YOUR OBJECTIVE ->
Would you copy the entries that follow exactly, leaving out every picture?

Dataset excerpts:
BEGIN

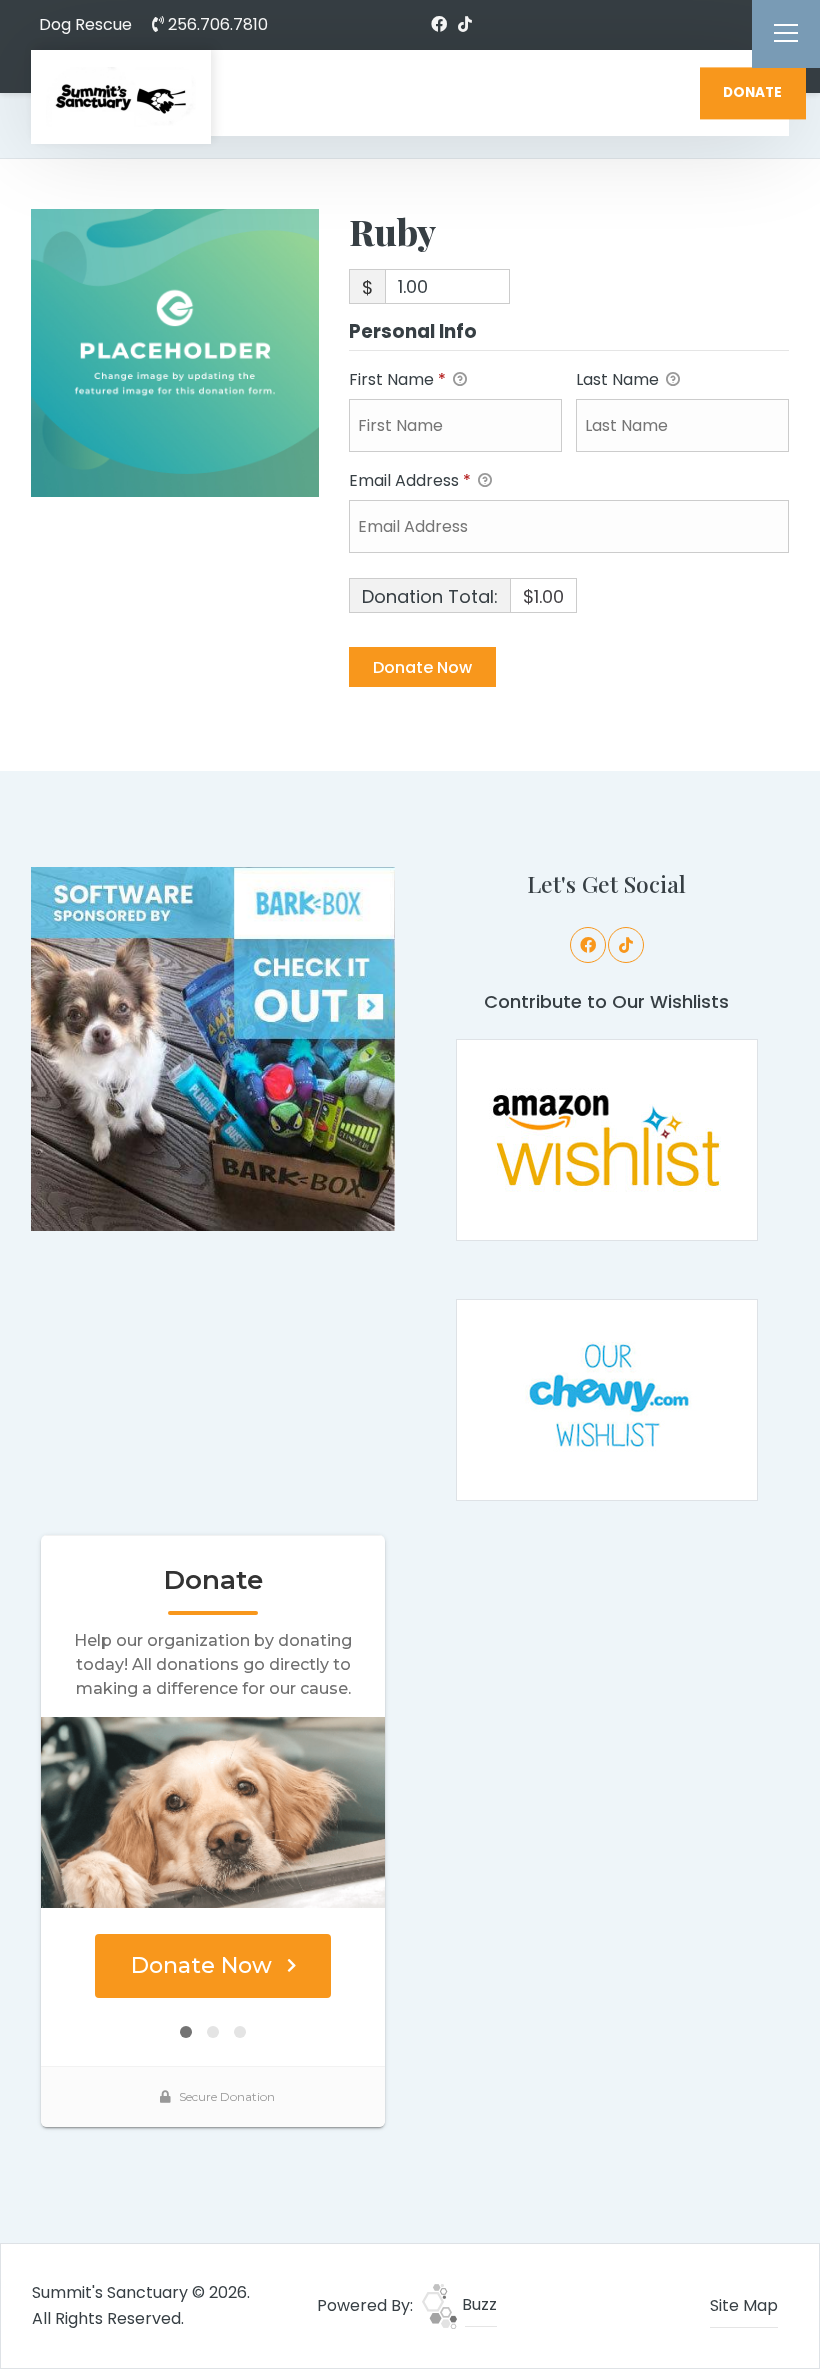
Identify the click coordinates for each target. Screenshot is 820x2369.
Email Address (410, 480)
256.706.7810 (216, 24)
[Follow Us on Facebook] (439, 25)
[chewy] (607, 1398)
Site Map (744, 2305)
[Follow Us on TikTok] (465, 25)
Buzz (477, 2304)
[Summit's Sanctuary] (121, 97)
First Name (397, 379)
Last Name (619, 379)
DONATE (752, 92)
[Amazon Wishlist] (607, 1138)
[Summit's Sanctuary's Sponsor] (213, 1047)
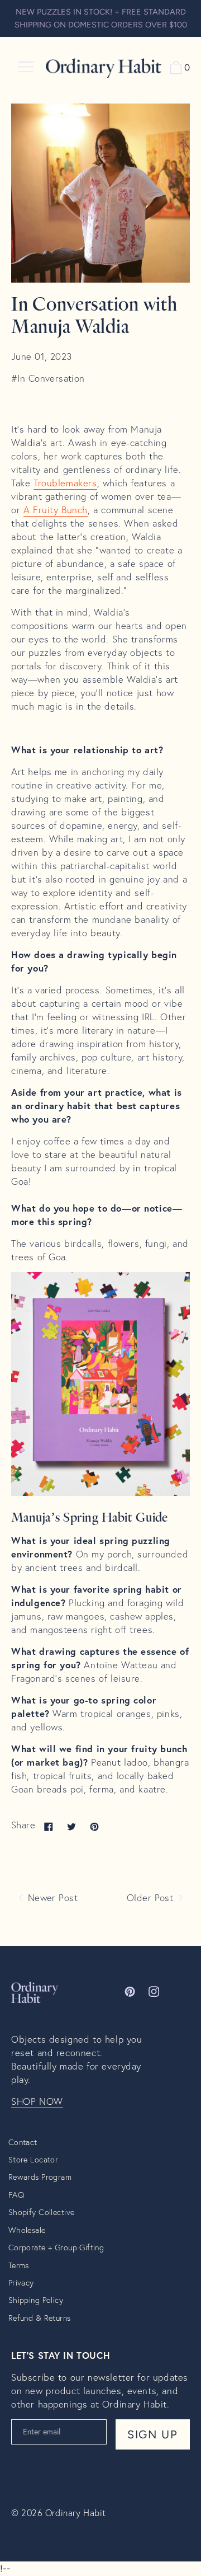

END

SOLUTION FOR THIS PROBLEM ->
Identify the click coordinates for each target. Screenshot is 820x2369.
Email Address (410, 480)
256.706.7810 (216, 24)
[Follow Us on Facebook] (439, 25)
[chewy] (607, 1398)
Site Map (744, 2305)
[Follow Us on TikTok] (465, 25)
Buzz (477, 2304)
[Summit's Sanctuary] (121, 97)
First Name (397, 379)
Last Name (619, 379)
DONATE (752, 92)
[Amazon Wishlist] (607, 1138)
[Summit's Sanctuary's Sponsor] (213, 1047)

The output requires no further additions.